PARKER, Colo. — A new study paints a painful picture of the loss created by the COVID-19 pandemic.
The study, released by medical journal Pediatrics, found more than 120,000 children lost either a parent or primary caregiver to the virus over a 15-month period.
The modeling deduced that one child in the United States loses a parent or caregiver for every four COVID-19 deaths.
"We'll be doing something and she'll go, 'I miss my mommy,'" Teresa Santana said, referring to her 8-year-old granddaughter.
Santana's daughter, Alicia Santana-Rodgers, died just three weeks after giving birth to twins.
In total, Santana-Rodgers leaves behind four children who are now being raised by their father. Santana-Rodgers and her husband had moved to Parker less than a year ago.
"She was planning on getting the vaccine after she had the twins," Santana said.
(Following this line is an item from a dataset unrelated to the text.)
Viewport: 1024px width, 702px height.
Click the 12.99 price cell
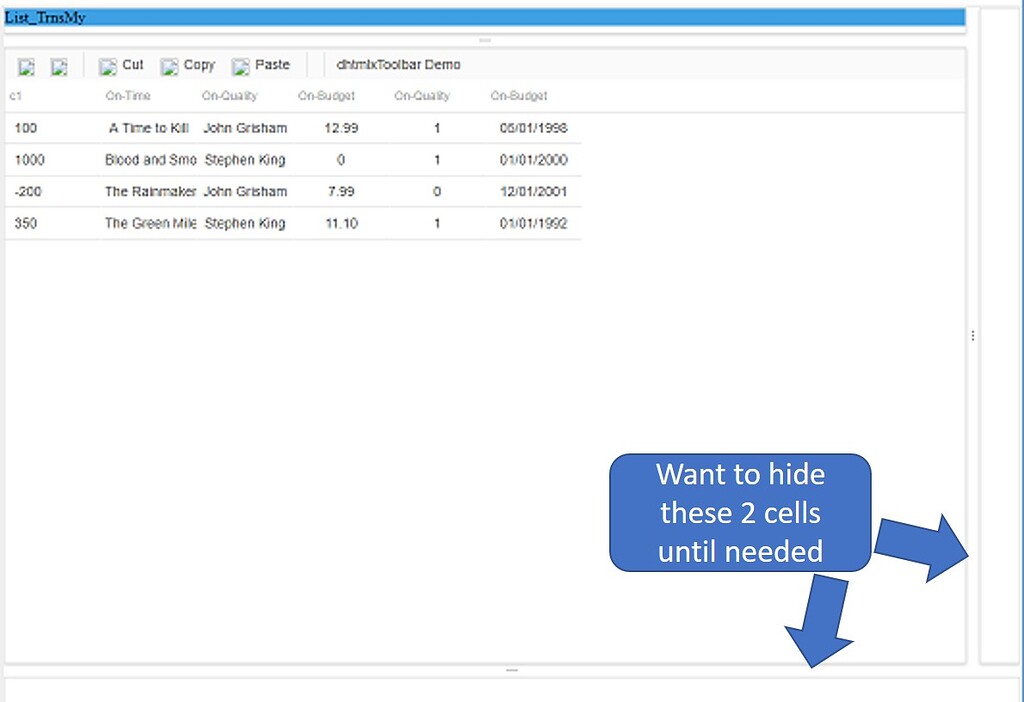[343, 128]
Santana-Rodgers' husband and children have now relocated to New Mexico to be closer to Santana and other family members.
"She truly did have a heart of gold," Santana said.
The tragic circumstances surrounding Santana-Rodgers death highlight the grave statistics presented in the Pediatrics' findings. In the study, researchers estimated a disproportionate number of Black and Hispanic children have been impacted.
It's something Asha Hawthorne knows all too well. The mother of three spoke with Denver7 following the death of her 45-year-old husband, Kareem Hawthorne.
"I'm strong, but for my kids, that's where my heartache comes from," Hawthorne said at the time.